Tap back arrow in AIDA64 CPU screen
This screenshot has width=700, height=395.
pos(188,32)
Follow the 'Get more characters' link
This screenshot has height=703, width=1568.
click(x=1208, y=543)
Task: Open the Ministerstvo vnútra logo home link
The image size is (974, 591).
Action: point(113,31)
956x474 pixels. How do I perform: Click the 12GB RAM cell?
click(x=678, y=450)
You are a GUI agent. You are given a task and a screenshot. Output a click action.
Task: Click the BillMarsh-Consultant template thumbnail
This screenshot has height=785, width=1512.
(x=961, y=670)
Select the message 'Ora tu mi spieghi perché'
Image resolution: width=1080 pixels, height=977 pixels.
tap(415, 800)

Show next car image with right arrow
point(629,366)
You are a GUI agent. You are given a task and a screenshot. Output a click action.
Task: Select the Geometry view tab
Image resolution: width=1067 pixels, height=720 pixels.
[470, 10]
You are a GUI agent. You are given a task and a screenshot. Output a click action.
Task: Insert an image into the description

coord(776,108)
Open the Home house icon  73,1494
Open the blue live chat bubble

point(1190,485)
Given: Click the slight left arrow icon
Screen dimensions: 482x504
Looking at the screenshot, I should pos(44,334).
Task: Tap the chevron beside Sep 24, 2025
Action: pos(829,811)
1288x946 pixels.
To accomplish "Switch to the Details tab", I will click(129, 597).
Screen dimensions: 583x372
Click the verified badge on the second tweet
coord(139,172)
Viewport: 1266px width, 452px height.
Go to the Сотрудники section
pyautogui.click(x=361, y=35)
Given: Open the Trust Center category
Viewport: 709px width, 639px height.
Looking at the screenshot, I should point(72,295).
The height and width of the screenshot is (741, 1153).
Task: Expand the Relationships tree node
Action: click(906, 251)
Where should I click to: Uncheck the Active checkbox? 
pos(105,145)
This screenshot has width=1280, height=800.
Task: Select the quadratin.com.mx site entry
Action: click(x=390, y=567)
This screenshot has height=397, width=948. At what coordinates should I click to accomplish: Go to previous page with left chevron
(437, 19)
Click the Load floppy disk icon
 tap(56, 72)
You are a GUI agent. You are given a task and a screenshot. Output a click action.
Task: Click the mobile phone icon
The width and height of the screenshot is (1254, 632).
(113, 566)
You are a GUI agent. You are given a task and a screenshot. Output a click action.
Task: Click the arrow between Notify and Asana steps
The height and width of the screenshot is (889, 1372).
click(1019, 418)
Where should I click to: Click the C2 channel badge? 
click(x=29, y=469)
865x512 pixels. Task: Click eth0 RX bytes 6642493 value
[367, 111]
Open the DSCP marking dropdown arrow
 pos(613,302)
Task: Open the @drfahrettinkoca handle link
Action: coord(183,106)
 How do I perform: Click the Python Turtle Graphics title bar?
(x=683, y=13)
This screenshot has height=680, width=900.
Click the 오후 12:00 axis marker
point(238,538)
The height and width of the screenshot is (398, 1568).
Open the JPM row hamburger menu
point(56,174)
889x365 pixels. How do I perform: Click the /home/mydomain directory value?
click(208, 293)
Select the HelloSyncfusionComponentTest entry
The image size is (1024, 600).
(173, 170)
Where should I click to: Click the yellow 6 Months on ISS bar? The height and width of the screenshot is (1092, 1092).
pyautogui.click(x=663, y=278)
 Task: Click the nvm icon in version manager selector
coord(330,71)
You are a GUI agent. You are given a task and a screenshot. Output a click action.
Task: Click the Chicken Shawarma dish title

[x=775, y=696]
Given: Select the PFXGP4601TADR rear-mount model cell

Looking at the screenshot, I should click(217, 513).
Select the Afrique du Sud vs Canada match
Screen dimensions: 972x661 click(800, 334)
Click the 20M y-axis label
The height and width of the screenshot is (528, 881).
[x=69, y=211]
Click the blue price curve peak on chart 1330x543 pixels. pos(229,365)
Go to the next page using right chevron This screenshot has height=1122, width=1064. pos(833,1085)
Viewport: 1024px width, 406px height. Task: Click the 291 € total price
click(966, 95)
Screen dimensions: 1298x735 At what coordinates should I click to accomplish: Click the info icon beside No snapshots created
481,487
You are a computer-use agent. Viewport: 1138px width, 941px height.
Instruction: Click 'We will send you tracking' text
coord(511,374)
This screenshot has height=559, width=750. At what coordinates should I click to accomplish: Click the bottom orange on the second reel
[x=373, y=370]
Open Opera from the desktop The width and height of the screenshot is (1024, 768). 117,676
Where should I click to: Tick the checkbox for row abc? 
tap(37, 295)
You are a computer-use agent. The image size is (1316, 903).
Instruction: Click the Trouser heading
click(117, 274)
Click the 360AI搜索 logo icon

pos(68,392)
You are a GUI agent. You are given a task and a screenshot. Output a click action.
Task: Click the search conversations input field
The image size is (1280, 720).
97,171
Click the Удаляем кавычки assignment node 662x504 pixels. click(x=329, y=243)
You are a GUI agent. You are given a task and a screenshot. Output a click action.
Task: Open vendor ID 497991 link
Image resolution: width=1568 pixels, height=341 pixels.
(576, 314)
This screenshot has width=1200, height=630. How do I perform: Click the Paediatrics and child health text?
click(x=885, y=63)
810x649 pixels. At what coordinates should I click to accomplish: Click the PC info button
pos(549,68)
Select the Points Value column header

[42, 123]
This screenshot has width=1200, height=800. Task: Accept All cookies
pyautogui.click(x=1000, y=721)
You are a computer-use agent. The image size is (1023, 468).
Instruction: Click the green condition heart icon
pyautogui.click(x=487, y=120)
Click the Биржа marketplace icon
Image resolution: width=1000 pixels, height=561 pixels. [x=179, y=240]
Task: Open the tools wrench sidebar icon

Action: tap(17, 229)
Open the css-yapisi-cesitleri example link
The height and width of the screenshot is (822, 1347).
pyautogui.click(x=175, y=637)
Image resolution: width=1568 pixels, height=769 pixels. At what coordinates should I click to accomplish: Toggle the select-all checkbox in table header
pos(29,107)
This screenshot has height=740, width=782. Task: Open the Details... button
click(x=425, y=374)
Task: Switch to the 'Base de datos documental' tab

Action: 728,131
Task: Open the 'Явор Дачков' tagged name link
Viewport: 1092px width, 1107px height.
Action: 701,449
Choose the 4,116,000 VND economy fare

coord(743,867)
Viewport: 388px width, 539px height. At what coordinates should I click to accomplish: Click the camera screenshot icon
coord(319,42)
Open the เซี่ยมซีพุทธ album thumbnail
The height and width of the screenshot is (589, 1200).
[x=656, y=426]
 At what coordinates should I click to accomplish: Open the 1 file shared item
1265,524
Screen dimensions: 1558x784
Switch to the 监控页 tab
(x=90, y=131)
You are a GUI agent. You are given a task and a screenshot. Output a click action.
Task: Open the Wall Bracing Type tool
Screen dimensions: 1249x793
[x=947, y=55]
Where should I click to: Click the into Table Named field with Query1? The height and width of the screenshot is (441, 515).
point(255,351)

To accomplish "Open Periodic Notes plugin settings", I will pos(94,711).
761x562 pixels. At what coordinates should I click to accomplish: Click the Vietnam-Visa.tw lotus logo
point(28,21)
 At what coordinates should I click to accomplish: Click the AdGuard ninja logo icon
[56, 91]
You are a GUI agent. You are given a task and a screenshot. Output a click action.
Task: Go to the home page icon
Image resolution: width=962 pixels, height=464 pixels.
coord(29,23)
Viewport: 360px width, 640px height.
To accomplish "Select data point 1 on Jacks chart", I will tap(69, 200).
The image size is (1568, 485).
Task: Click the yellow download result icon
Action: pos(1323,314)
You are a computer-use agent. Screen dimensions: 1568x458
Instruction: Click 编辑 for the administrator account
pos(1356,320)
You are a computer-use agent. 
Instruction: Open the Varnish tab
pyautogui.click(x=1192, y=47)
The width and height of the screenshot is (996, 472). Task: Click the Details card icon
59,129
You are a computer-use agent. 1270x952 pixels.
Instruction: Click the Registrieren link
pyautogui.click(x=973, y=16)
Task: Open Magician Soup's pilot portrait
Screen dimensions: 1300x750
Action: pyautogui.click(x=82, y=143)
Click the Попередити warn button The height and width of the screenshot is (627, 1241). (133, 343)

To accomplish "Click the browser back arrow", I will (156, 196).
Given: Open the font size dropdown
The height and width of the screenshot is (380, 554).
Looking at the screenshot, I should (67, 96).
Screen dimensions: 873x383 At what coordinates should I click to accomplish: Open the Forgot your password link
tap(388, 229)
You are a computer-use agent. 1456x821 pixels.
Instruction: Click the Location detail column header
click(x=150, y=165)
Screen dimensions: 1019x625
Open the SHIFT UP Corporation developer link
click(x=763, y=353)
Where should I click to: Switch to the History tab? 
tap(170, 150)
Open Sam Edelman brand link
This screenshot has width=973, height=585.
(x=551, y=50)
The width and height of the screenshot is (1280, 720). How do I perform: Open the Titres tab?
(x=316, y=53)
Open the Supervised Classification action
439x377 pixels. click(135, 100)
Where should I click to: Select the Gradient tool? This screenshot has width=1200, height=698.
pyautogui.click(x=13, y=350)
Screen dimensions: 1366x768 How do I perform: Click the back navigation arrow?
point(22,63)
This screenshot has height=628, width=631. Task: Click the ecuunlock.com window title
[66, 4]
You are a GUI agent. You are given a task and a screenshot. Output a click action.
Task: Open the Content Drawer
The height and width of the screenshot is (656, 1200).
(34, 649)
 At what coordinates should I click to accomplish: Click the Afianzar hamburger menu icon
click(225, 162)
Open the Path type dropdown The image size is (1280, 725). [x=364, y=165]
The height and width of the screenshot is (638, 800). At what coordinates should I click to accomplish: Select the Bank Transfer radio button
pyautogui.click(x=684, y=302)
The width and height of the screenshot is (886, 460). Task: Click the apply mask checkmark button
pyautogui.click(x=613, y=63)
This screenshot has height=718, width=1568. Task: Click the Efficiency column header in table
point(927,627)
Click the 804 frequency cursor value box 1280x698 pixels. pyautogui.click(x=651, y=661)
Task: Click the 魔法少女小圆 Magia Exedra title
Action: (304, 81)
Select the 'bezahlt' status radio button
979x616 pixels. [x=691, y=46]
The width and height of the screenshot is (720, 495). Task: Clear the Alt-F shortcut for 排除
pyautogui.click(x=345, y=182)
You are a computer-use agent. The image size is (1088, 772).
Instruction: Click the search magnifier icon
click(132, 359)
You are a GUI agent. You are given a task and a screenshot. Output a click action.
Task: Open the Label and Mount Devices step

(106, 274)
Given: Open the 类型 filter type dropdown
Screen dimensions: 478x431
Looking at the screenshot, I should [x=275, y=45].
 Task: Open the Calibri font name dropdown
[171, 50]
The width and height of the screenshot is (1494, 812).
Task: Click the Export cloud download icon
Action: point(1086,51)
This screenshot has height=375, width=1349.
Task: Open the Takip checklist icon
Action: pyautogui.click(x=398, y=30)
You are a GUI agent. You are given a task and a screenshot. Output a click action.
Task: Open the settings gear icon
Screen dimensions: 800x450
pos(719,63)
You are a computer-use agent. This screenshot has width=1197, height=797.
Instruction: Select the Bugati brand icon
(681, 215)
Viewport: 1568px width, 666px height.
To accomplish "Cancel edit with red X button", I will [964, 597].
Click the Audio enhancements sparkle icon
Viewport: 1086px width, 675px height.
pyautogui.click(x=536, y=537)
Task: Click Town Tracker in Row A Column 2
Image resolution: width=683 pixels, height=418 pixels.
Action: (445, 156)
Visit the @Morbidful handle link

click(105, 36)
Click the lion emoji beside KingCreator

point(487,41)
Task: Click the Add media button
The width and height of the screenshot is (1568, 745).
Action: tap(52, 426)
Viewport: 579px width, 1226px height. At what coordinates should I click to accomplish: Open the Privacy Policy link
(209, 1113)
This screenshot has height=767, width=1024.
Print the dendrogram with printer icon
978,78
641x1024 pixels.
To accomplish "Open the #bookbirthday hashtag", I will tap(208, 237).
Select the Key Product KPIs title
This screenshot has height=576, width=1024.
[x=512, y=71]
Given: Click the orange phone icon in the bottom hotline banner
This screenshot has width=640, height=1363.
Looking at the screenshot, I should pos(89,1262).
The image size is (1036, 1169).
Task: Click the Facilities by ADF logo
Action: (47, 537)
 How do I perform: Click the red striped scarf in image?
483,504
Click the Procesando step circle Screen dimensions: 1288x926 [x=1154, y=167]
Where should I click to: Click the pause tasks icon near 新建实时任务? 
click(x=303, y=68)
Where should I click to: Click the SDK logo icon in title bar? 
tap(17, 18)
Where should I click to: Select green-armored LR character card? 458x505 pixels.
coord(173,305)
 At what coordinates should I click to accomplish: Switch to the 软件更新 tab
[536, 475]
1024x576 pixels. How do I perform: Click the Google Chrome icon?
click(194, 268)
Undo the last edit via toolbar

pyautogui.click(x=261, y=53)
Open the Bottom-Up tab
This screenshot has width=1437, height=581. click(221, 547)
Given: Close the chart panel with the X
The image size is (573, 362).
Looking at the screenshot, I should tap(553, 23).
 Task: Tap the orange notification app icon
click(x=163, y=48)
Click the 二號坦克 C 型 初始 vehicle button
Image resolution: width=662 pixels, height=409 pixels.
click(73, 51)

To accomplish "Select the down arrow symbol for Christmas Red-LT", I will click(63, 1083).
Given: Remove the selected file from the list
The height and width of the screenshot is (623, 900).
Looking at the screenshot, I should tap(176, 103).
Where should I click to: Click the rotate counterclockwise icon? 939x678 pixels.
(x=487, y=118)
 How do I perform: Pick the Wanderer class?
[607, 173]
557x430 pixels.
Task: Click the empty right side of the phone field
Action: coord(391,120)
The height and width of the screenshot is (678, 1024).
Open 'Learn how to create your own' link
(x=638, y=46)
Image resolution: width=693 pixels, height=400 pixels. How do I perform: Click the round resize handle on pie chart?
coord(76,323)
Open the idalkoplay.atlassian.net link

□ □ □ □ □

Retype the portion of the data above that starts on the line with "Task: Open the tools wrench sidebar icon" and finishes on the line with "Task: Open the 'Явор Дачков' tagged name link", including both of those lines.

Task: Open the tools wrench sidebar icon

Action: tap(17, 229)
Open the css-yapisi-cesitleri example link
The height and width of the screenshot is (822, 1347).
pyautogui.click(x=175, y=637)
Image resolution: width=1568 pixels, height=769 pixels. At what coordinates should I click to accomplish: Toggle the select-all checkbox in table header
pos(29,107)
This screenshot has height=740, width=782. Task: Open the Details... button
click(x=425, y=374)
Task: Switch to the 'Base de datos documental' tab

Action: 728,131
Task: Open the 'Явор Дачков' tagged name link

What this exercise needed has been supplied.